The KU alumna’s essay collection combines journalism, Kansas upbringing.

by Steven Hill

Before she was a New York Times bestselling author and National Book Award finalist, Sarah Smarsh was hustling up freelance assignments during a time of foundational transformation in the newspaper industry. While working on the manuscript that would become her acclaimed 2018 book, Heartland: A Memoir of Working Hard and Being Broke in the Richest Country on Earth, Smarsh, c’03, j’03, was filing news stories, culture pieces and essays for midsize dailies and small magazines. By the time Heartland appeared (“Hard Stories,” issue No. 5, 2018), she was writing for publications with global reach like The Guardian and The Times itself, having honed an approach that melds objective reporting with “subjective personal truth”: direct witness accounts that draw on her life growing up in a working-class family in rural Kansas.

Bone of the Bone: Essays on America by a Daughter of the Working Class collects three dozen essays and articles that gain authenticity from the firsthand familiarity that Smarsh—a fifth-generation Kansas farm girl and first-generation college graduate—has with the disadvantages and stereotypes heaped on the working poor, rural or otherwise.
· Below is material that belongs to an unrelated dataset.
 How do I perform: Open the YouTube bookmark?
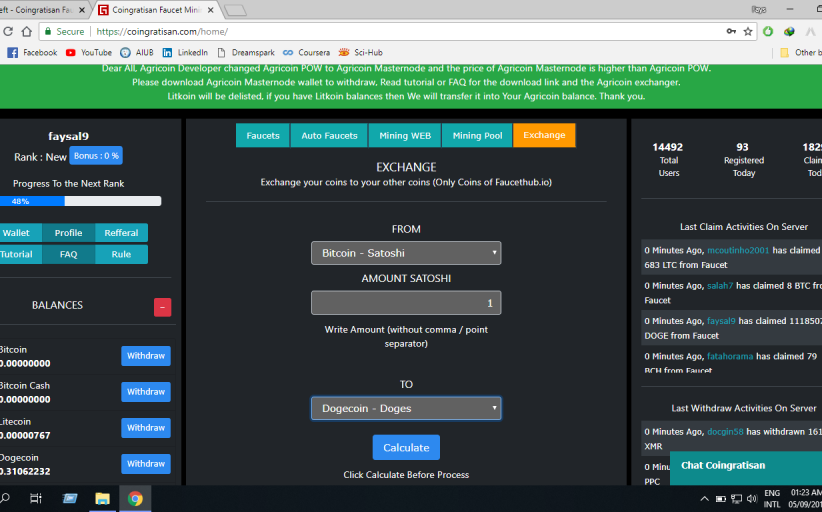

As she writes in “Poor Teeth,” a 2014 essay in Aeon that details the challenges faced by those who lack dental insurance, “I am bone of the bone of them that live in trailer homes.” She brings a fierceness to her core mission of setting the record straight on red state America. Piece by piece, Smarsh builds her case that rural America is more racially and culturally diverse than the coastal media portrays, and that class, far from a nonissue in these United States in the 2020s, is the issue of the 21st century. That she made that argument in the pages of The New Yorker, The Atlantic and Harper’s—where some of these essays first appeared—only heightens the sense that Smarsh is driven to speak truth to power.

From the dedication (“For the unseen”) to the closing line in the final essay, a moving, previously unpublished remembrance of her mother, Bone of the Bone displays Smarsh’s determination in “revealing what I am: a defender of those whose sacredness goes unseen.”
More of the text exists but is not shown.